▶ [Required work]
The answer must be an exact copy of the entries that follow, with all images removed.

▶ [Excerpted records]

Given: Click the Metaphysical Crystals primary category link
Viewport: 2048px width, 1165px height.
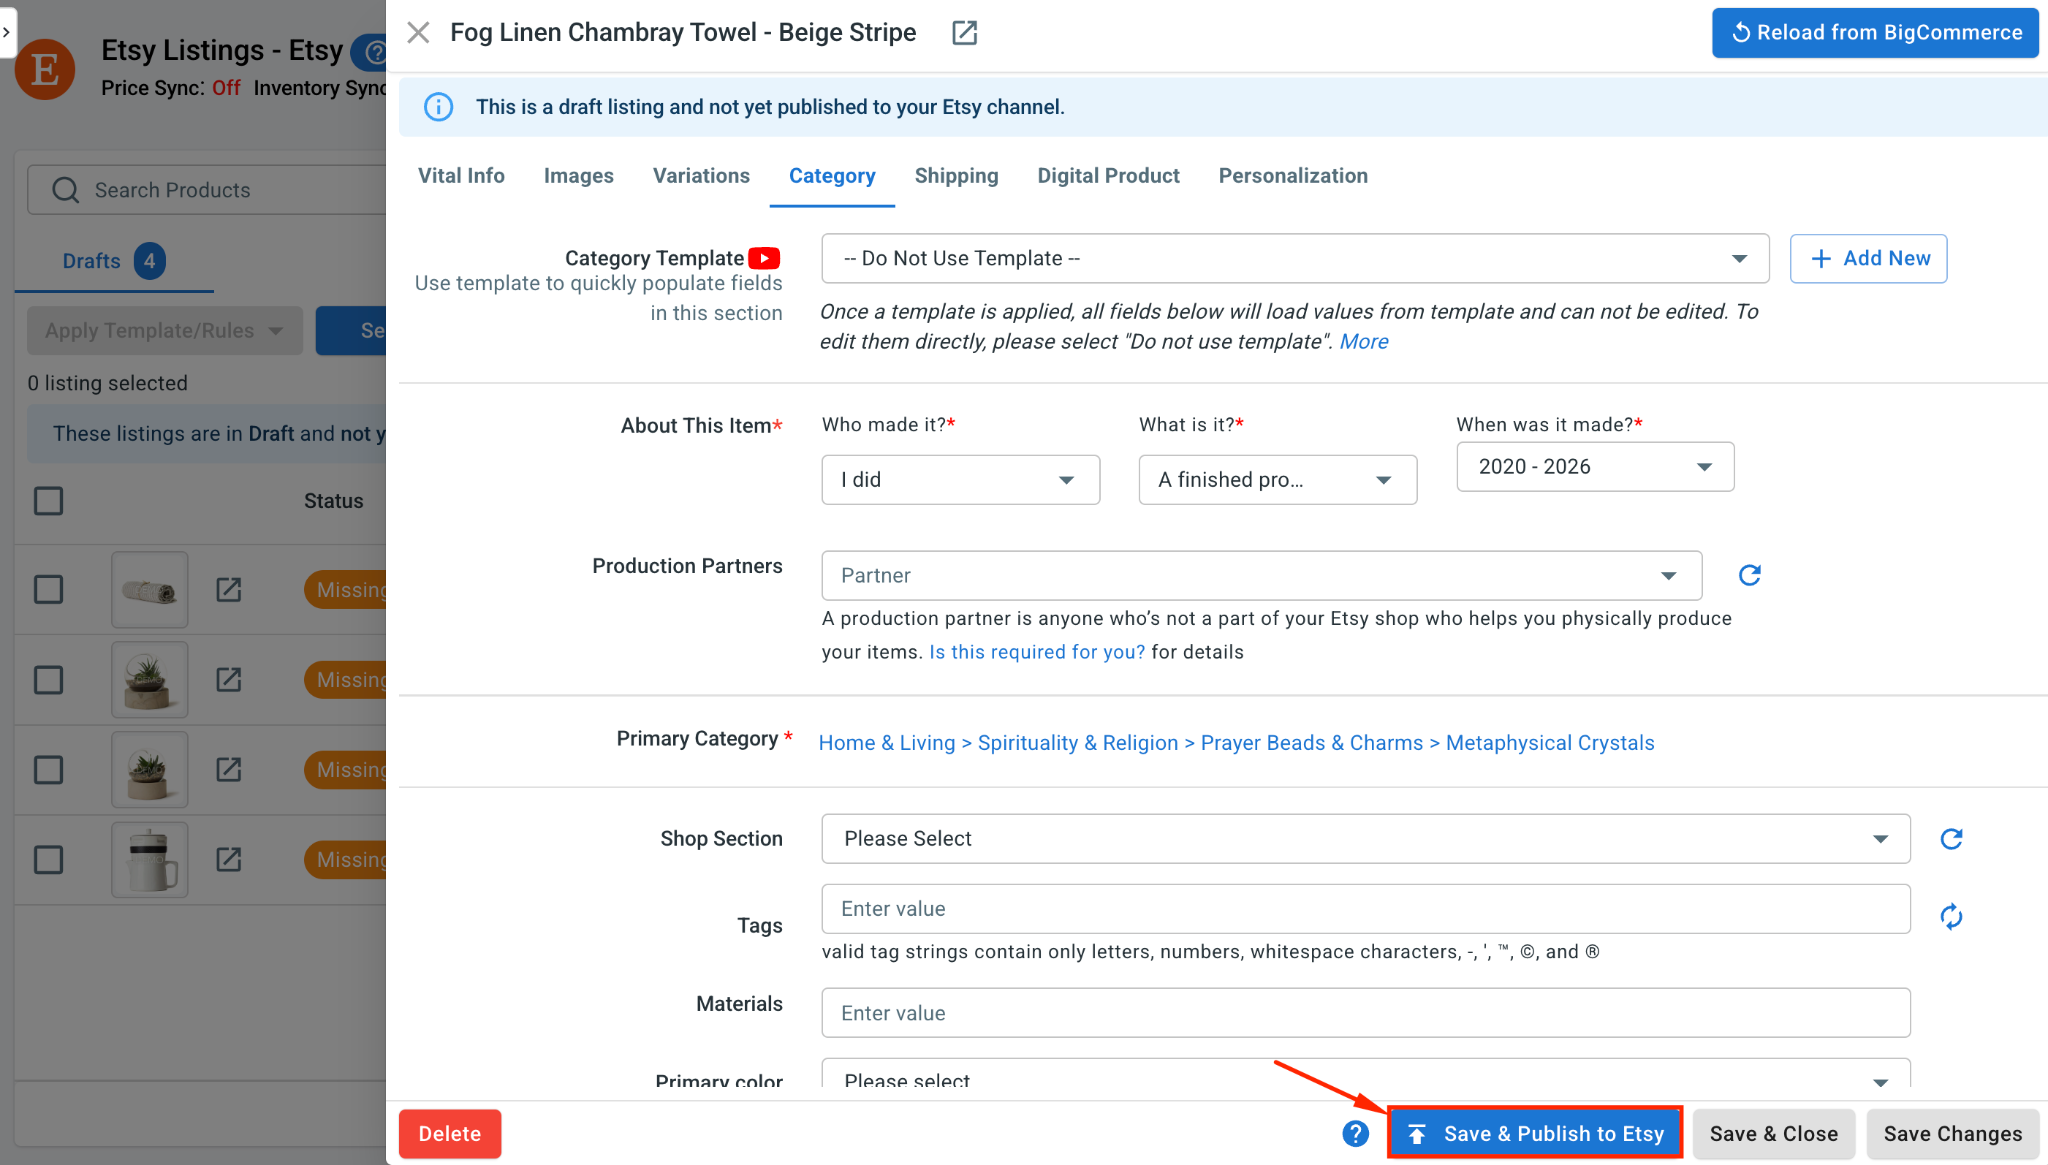Looking at the screenshot, I should pos(1550,743).
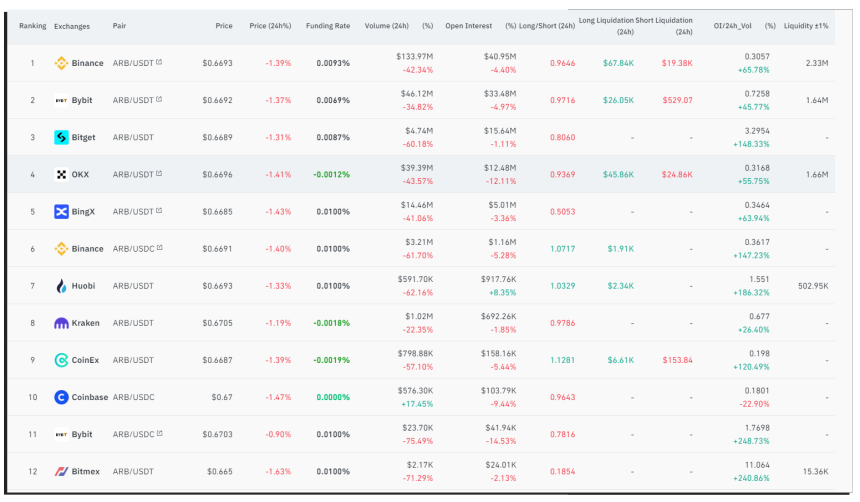Screen dimensions: 860x502
Task: Sort table by Funding Rate column header
Action: tap(328, 25)
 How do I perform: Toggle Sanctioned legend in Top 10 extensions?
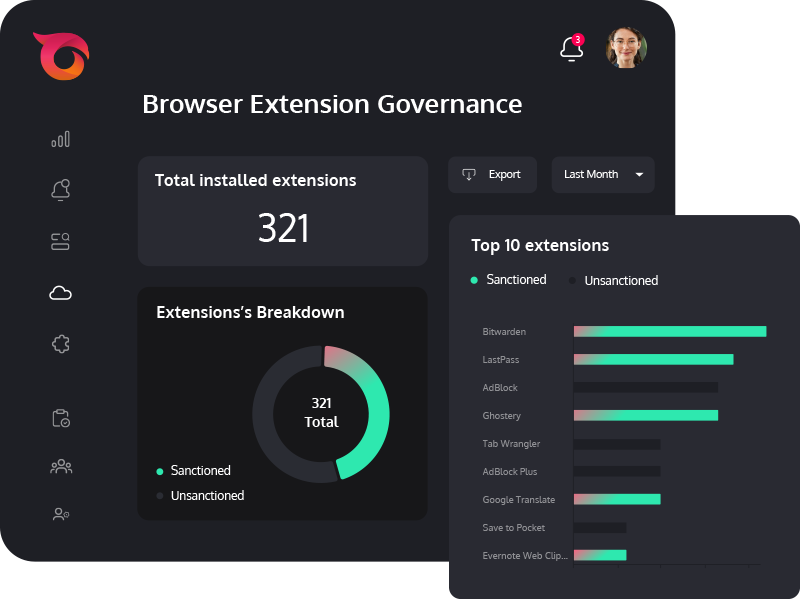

▶ [Answer area]
Given: Click the Metaphysical Crystals primary category link
Viewport: 2048px width, 1165px height.
Looking at the screenshot, I should pos(1550,743).
Screen dimensions: 860x502
Task: Sort table by Funding Rate column header
Action: tap(328, 25)
 How do I perform: Toggle Sanctioned legend in Top 10 extensions?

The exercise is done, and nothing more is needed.